Gen Z is the contactless generation
Key finding: Gen Z consumers are more likely than any other generation to consider contactless experiences important and are also more likely to switch businesses to those with better contactless experiences.
This long-term appetite for contactless experiences isn’t the same across the board. For example, here’s how that 82% figure on the importance of contactless experiences from the previous section breaks down by generation:
The younger the consumer, the more likely they are to consider contactless experiences to be important after the pandemic is over. Gen Z in particular puts a ton of value in contactless experiences with 9 in 10 saying they consider them important.
That’s not all. Gen Z is also the generation most willing to take action if their experiences aren’t up to par. When asked if they’re likely to switch retailers or service providers to ones with better contactless experiences, 9 in 10 Gen Z consumers say they are.
Short-term, this means that the younger your consumers tend to be, the more they’ll scrutinize your contactless experiences, and the higher the risk is if you don’t deliver. There’s long-term implications to consider too: As Gen Z and subsequent generations begin to make up a larger share of consumers, all businesses will have to deal with heightened expectations around their contactless experiences.
The stakes are high. Yet many businesses—especially small businesses—aren’t able to keep up with this sudden shift.
Inconsistent contactless experiences drive customers away to big businesses
Key finding: Consumers say most industries aren’t able to deliver consistently positive contactless experiences. They add that larger chains are doing a better job than small businesses.
We know consumers want contactless experiences for the foreseeable future, but are businesses able to deliver? Not always. In fact, the data gathered by GetApp shows many businesses have a lot of ground to cover.
When we asked respondents to select all of the industries that have delivered consistently positive contactless experiences, only two—retail (54%) and restaurants (52%)—were selected by a majority of respondents, and just barely so. eCommerce, an industry that relies almost entirely on positive contactless experiences, was only selected by 34%.
Many businesses unexpectedly had to quickly implement contactless solutions this year, and they can attest that there are multiple challenges to delivering a consistent contactless experience:
Consistency at transaction: Customers expect to be able to easily complete contactless transactions regardless of what device they’re on (laptops vs. smartphones), what access point they use (websites vs. dedicated apps), or what channel partner they interact with (working directly with your business vs. a third party).

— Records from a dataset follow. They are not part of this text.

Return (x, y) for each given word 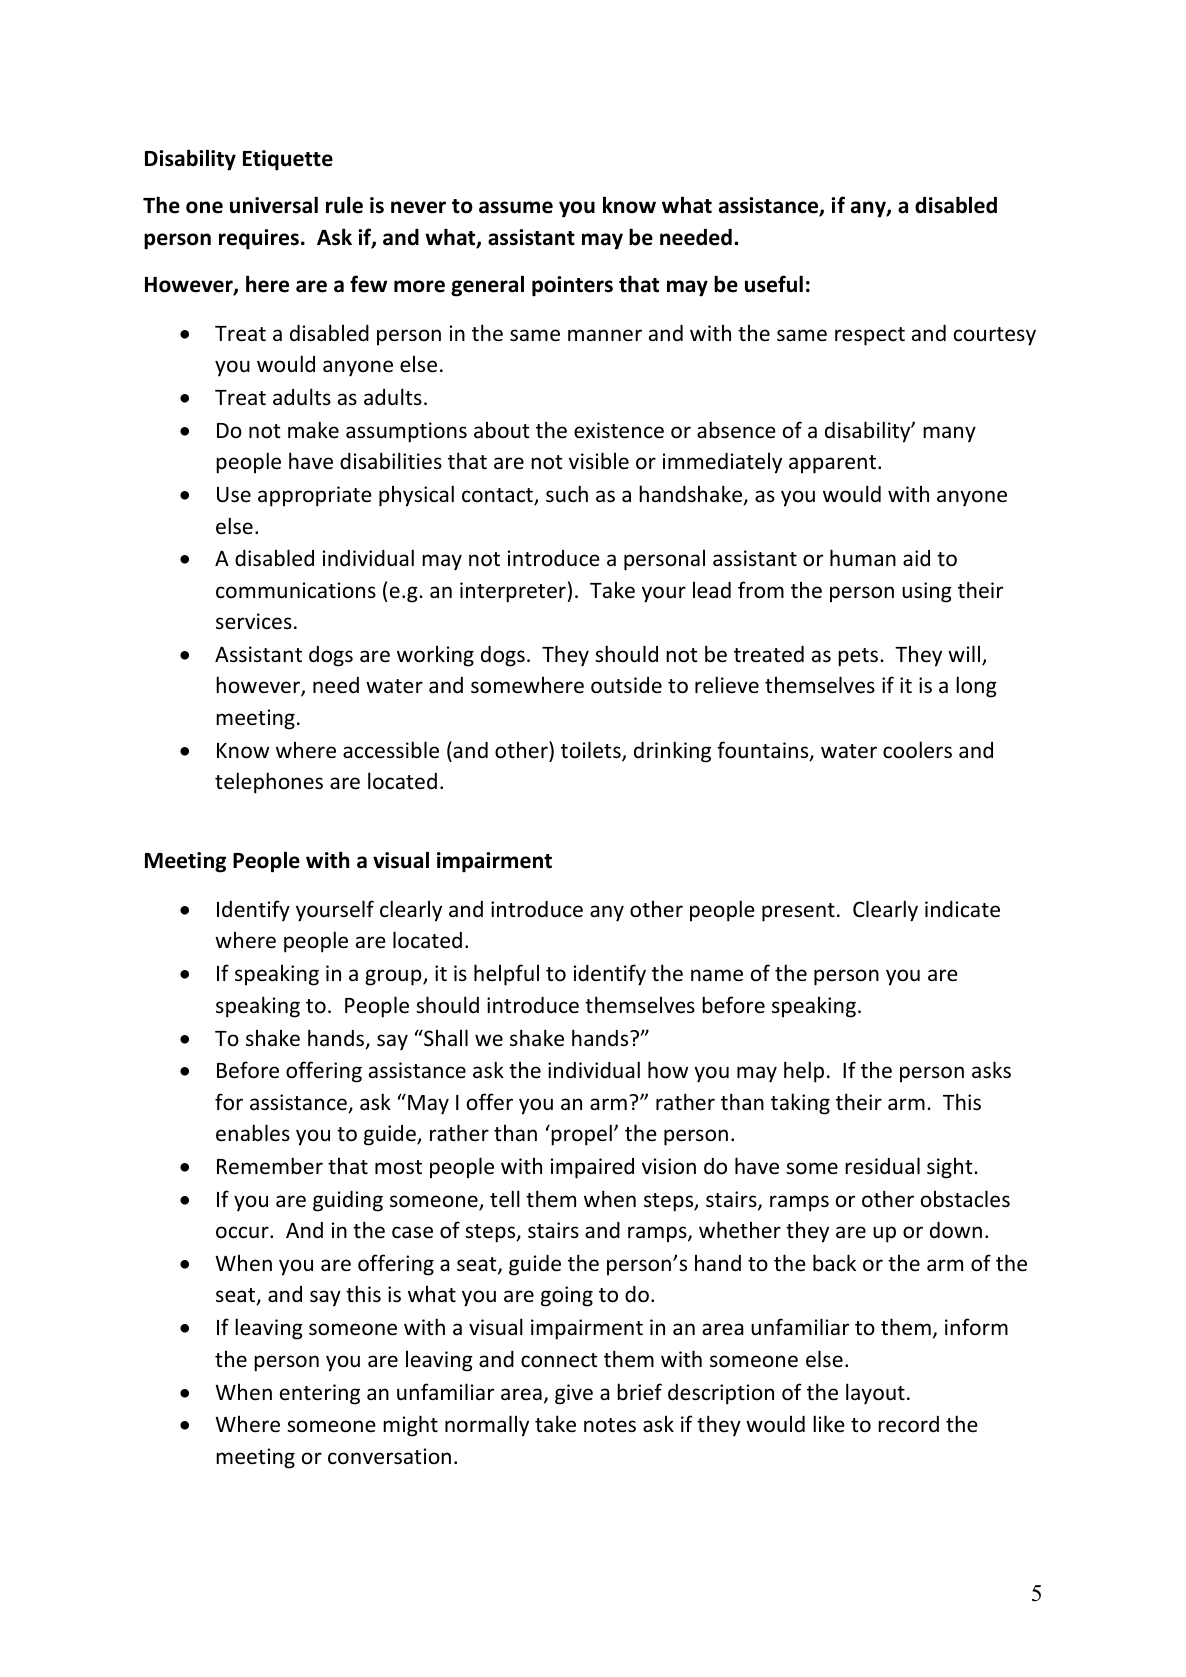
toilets (592, 751)
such (567, 494)
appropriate (315, 496)
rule (344, 205)
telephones (269, 783)
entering (320, 1394)
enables (253, 1133)
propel (580, 1135)
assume (516, 207)
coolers (917, 750)
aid (916, 558)
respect (870, 336)
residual (882, 1166)
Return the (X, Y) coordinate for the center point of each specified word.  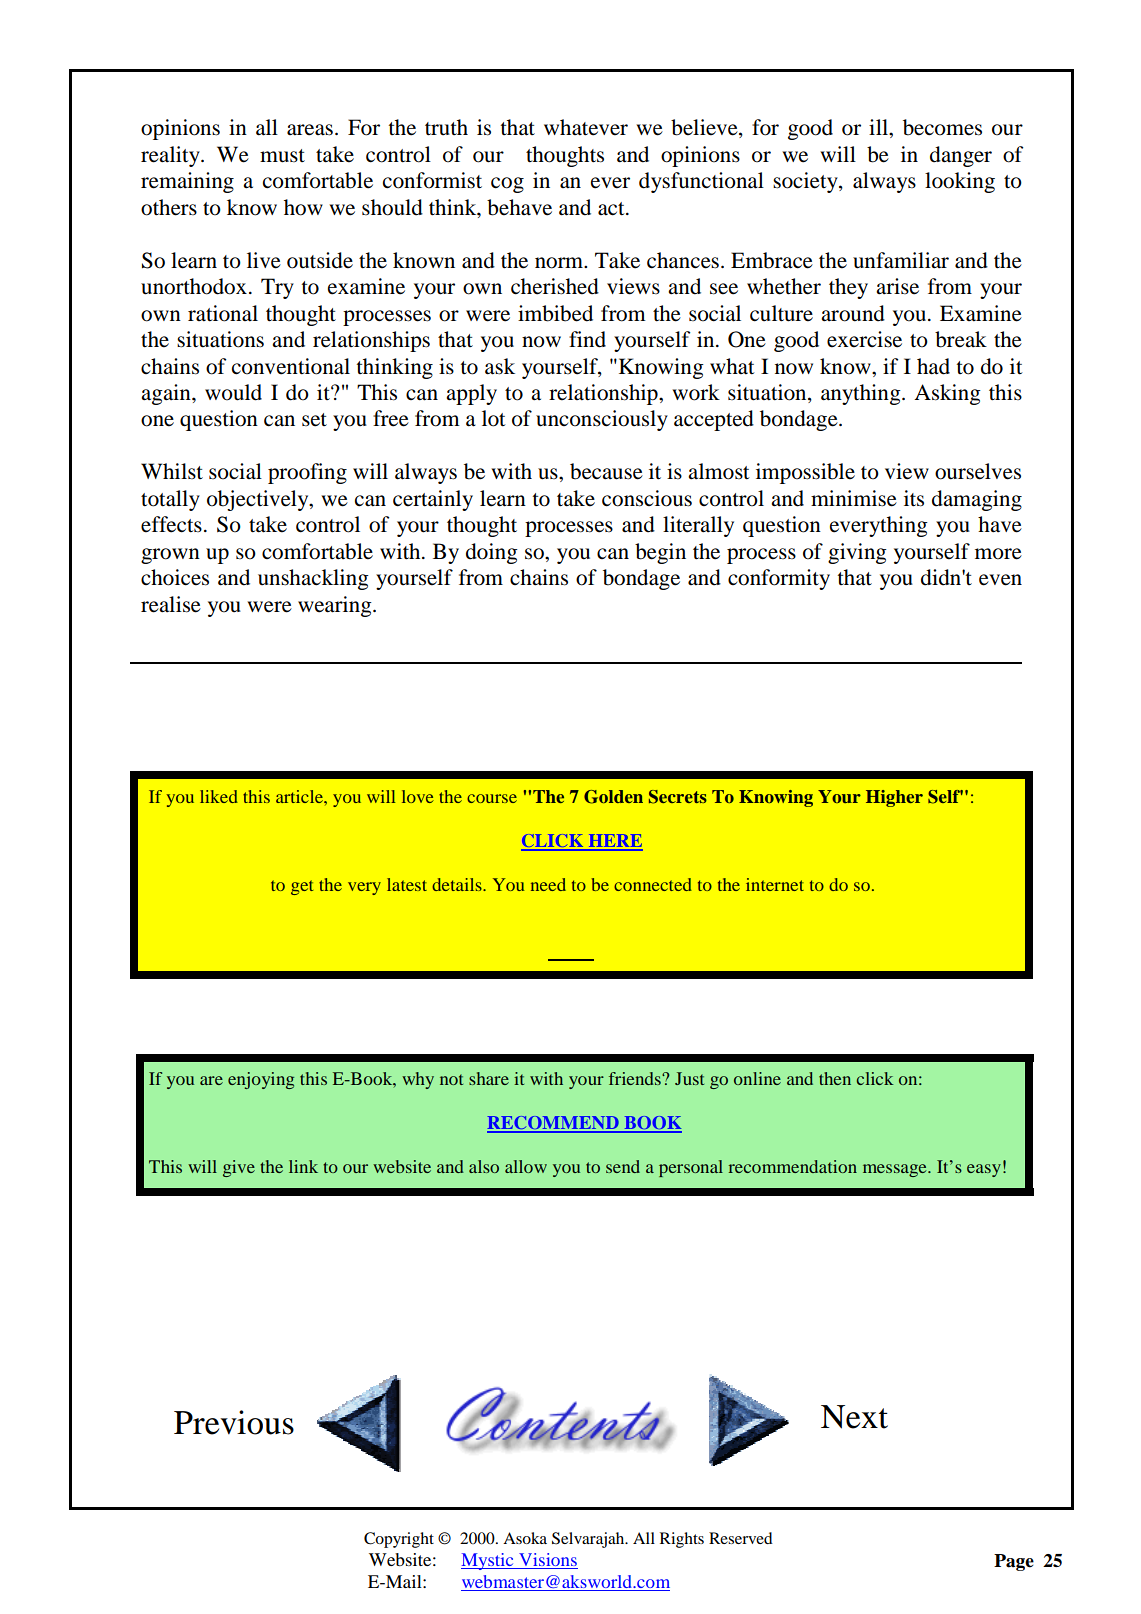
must (282, 156)
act (612, 209)
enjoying (261, 1080)
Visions (548, 1559)
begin (660, 553)
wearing (336, 606)
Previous (234, 1422)
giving (857, 553)
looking (960, 182)
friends (636, 1078)
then (835, 1078)
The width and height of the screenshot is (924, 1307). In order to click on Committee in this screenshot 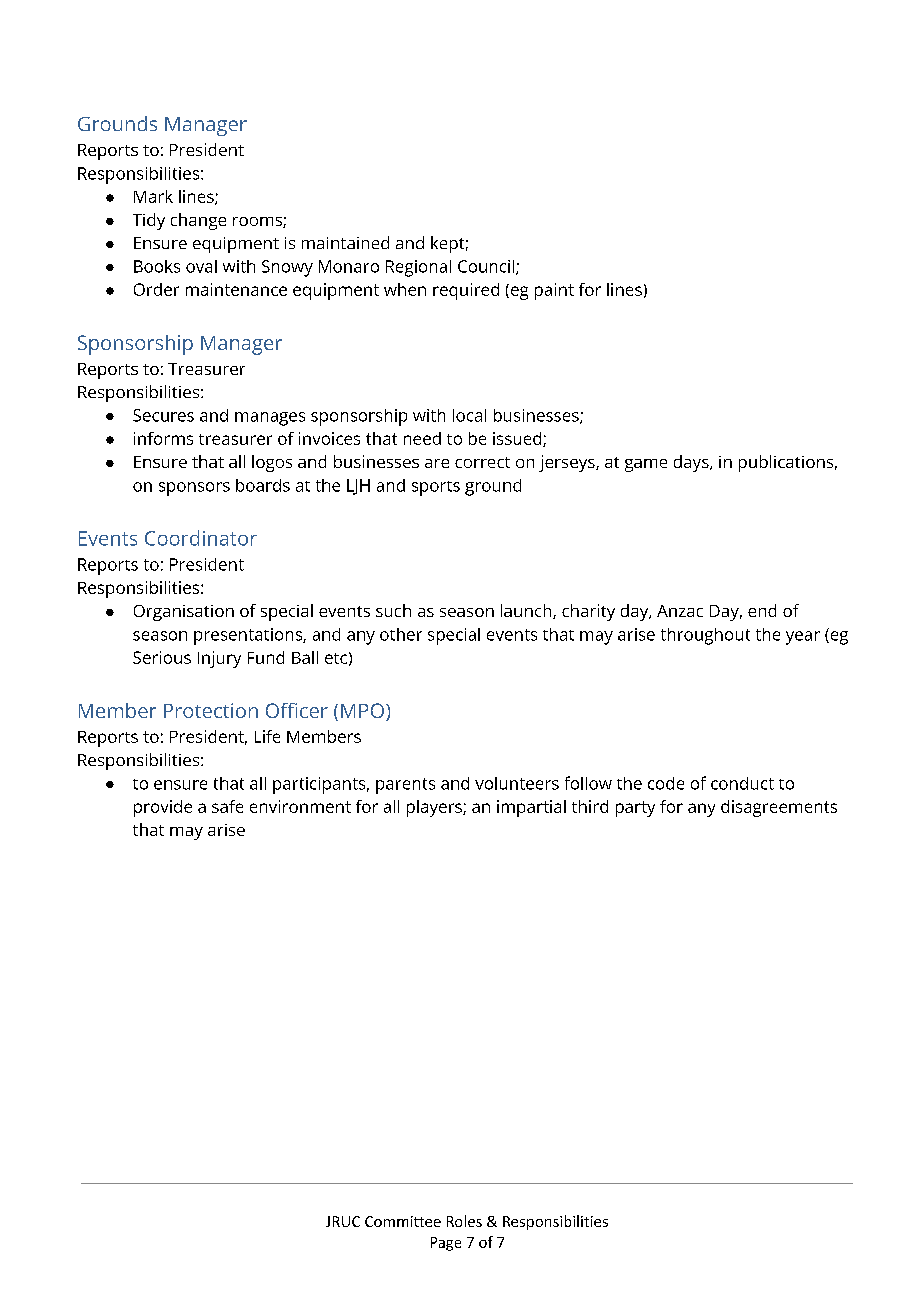, I will do `click(403, 1221)`.
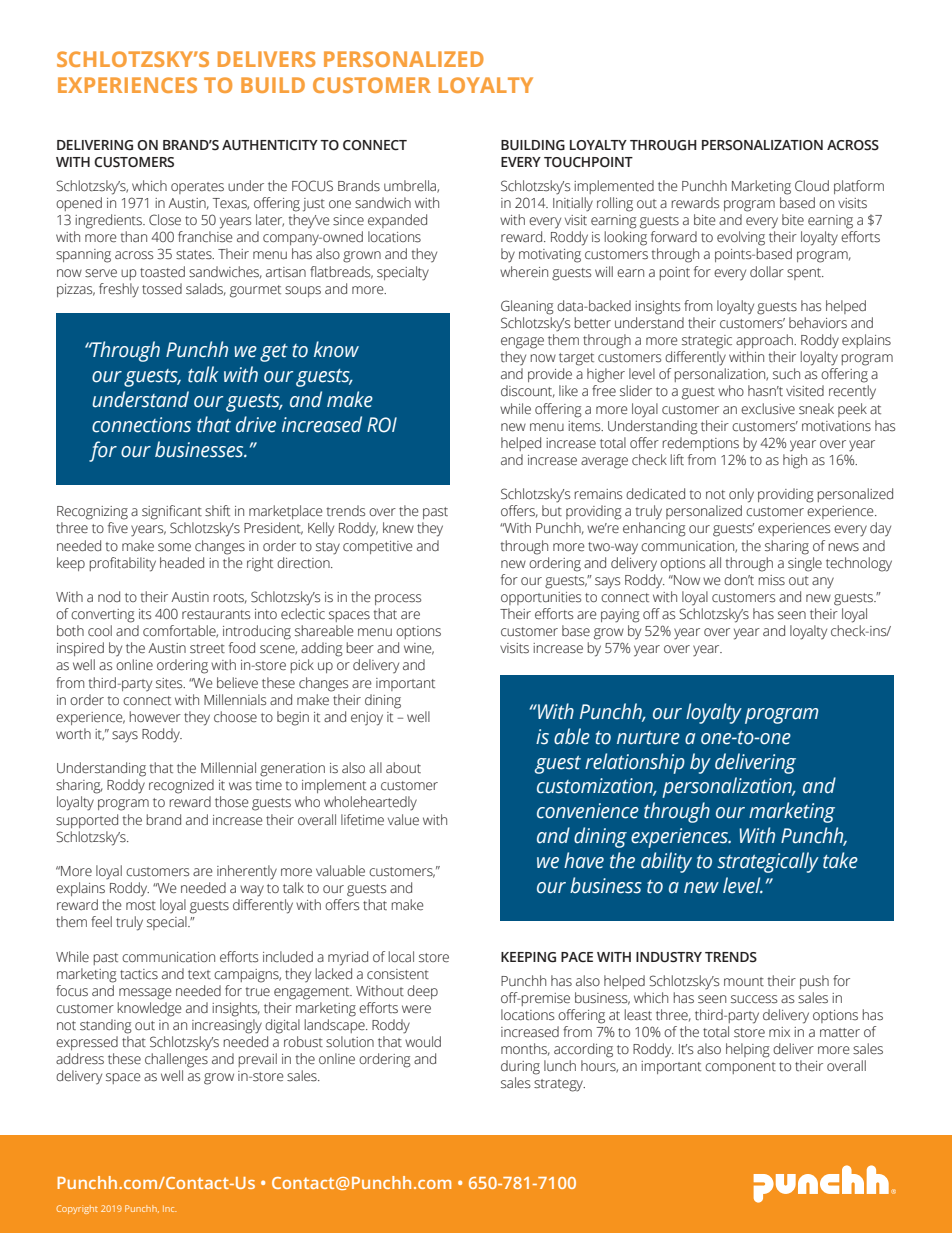  Describe the element at coordinates (181, 786) in the screenshot. I see `recognized` at that location.
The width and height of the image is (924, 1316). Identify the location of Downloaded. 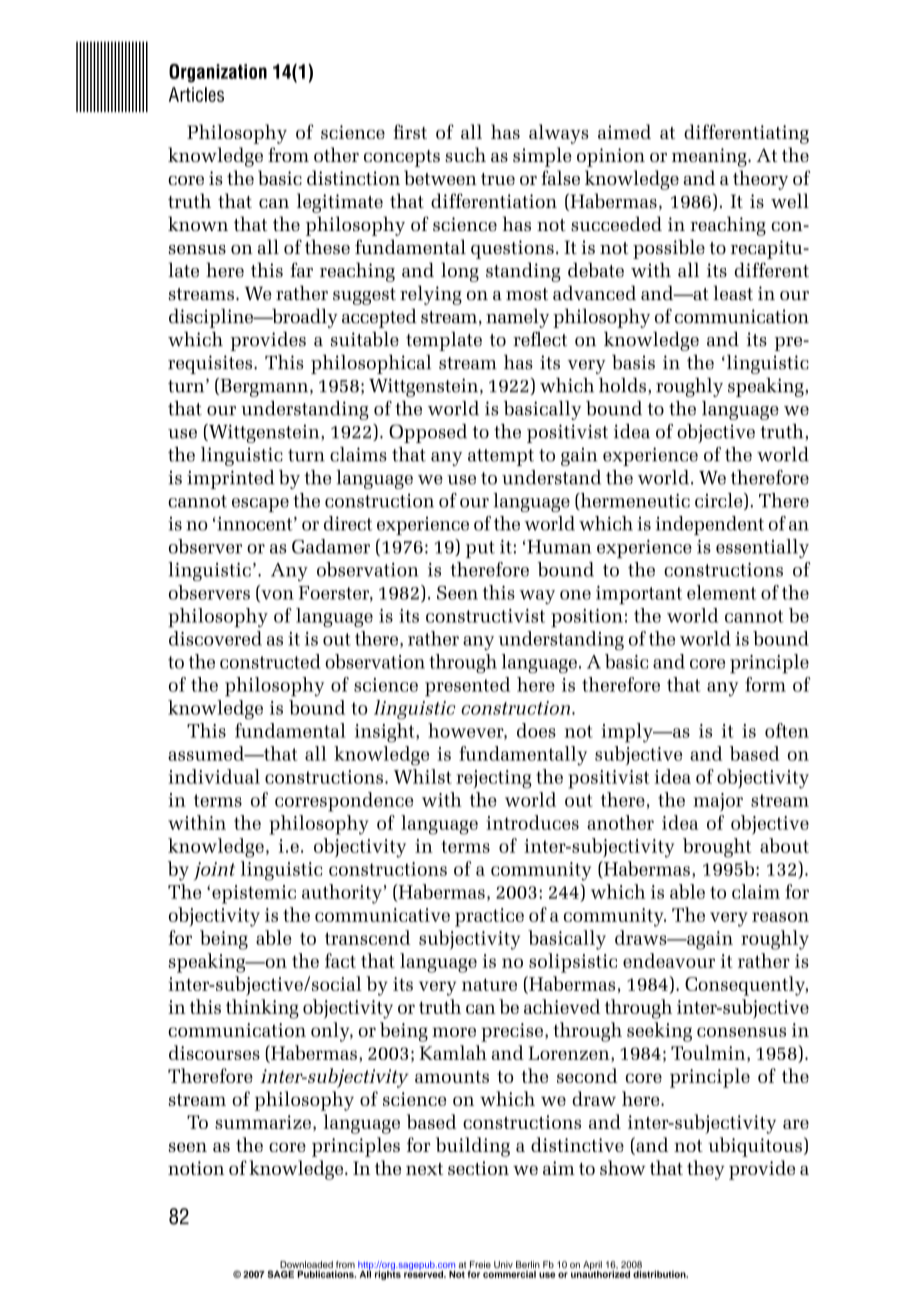
(306, 1264).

Consistency at payment: “Cash or credit” is no longer acceptable—the options for payment have broadened considerably from contactless cards (Visa) to mobile wallets (Apple Pay), wire transfers, and digital currencies (Bitcoin).
Consistency at delivery or pickup: Shipping companies, overwhelmed by increased demand, aren’t meeting expected delivery dates. The variability in pickup processes from business to business is also causing confusion among some consumers.
Though customers showed some patience for inconsistencies at the beginning of the pandemic, our data shows this patience is wearing thin. Remember our earlier generational breakdown of the likelihood to switch businesses based on contactless experiences? When confronted with a bad experience, three in four consumers (75%) say they are very or somewhat likely to switch retailers or service providers to those with better contactless services.
And where are consumers going to get these better contactless experiences? Big businesses. When asked which businesses have made the best impression on them with their contactless services, large stores such as Walmart (32%) and large eCommerce companies such as Amazon (24%) were mentioned more often than small stores (19%) or small eCommerce companies (20%).
The writing is on the wall for small businesses: Improve your contactless experiences, or lose your customers to your bigger, more technically-enabled competitors.